= Girls Write Now =

Girls Write Now is a nonprofit organization serving girls and gender-expansive youth who attend New York City public schools and are from historically and systemically underserved communities. It was founded by Maya Nussbaum, now executive director, in 1998 during her senior year at Columbia University. As part of its core mentoring program, Girls Write Now matches young women from disadvantaged backgrounds who are interested in writing with professional women writers. In 2009, the Girls Write Now mentoring program was recognized by the President's Committee on the Arts and Humanities as an outstanding arts program for youth, and it received the Coming Up Taller Award.

== Programs ==

=== Mentoring program ===
Girls Write Now mentors and mentees meet once a week to work on their writing, following the organization's aim to create a space and support system for girls' development as women and writers.
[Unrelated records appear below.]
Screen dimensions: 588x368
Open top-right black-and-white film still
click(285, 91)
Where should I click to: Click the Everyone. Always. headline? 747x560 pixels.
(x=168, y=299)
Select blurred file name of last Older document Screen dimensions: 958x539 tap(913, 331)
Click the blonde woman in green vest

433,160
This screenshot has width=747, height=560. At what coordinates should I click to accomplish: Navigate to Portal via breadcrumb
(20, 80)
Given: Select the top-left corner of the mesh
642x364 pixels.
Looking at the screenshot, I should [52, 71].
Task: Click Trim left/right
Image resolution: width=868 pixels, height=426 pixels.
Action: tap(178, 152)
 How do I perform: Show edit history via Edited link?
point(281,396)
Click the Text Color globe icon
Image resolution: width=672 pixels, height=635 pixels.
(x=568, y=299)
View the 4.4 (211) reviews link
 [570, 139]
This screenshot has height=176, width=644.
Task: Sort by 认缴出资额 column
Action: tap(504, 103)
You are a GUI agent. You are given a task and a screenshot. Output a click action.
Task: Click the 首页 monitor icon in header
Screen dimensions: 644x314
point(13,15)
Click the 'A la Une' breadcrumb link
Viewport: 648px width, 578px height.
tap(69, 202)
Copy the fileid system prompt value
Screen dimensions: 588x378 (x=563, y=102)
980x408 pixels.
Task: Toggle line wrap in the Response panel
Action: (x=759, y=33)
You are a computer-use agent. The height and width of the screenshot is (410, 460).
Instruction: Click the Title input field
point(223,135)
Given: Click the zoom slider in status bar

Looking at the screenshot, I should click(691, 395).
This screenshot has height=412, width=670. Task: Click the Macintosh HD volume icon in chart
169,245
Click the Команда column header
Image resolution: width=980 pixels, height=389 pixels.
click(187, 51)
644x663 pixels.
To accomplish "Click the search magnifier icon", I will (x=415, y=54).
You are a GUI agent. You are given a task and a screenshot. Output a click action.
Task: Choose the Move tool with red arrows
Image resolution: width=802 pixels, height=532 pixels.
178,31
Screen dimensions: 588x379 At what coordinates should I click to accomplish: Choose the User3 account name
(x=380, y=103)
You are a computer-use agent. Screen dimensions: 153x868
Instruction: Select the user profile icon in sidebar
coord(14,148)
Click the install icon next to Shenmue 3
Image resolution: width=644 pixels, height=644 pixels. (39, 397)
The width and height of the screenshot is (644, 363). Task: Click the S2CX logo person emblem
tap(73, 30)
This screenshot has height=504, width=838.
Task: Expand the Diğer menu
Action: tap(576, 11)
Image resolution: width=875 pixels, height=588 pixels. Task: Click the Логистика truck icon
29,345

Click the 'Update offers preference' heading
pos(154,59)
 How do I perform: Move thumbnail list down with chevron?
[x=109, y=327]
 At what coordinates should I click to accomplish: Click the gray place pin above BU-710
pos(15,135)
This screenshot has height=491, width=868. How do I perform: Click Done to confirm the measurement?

The pieces the pairs work on are incorporated into mentees' writing portfolios, which are edited by the girls' mentors and submitted for publication.

=== Writing workshops ===
Throughout the year, mentors and their mentees participate in genre-based group writing workshops, in which guest speakers talk about their craft and lead the group in writing exercises. The theme of each workshop shapes the development of mentees' six-genre writing portfolios.

=== CHAPTERS reading series ===
The Girls Write Now CHAPTERS Reading Series features original mentee work alongside guest speakers. Guest speakers from the 2011 CHAPTERS series included Kate Christensen, author of The Astral, and Emma Straub, author of Other People We Married. As the New York Times reported, these readings are often the first opportunity mentees get to read their own words in front of an audience: "'I was so nervous when I stepped onstage,' recalled PinChang, a junior at Flushing International High School. 'I was shaking. But now I feel like I can say or do anything.'”

=== Anthology ===
Girls Write Now releases an annual anthology, which includes at least one piece of writing from each mentee and mentor.

=== College Bound ===
College Bound is a series of workshops, tutorials, aimed at helping participants navigate the college application process.

== People ==
In 2010, Girls Write Now Founder and executive director, Maya Nussbaum, was named as one of the Feminist Press's "40 Under 40" women who are the future of feminism. In 2016, she was named a White House Champion of Change. She remains executive director today.

Mentors are women in the professional writing field, such as mentor alumna Susan Sojourna Collier, television writer and playwright.

Janice Erlbaum, NY-based slam poet and author, has served on the Girls Write Now Board of Directors, along with author Tayari Jones.

== Awards ==
In November 2009, Girls Write Now received the Coming Up Taller Award (now the National Arts and Humanities Youth Program Award) from the President's Committee on the Arts and Humanities.

Girls Write Now was featured as part of the "Making a Difference" series on NBC Nightly News with Brian Williams in April 2009. In 2008, the organization received a Union Square Arts Award for its mentoring program.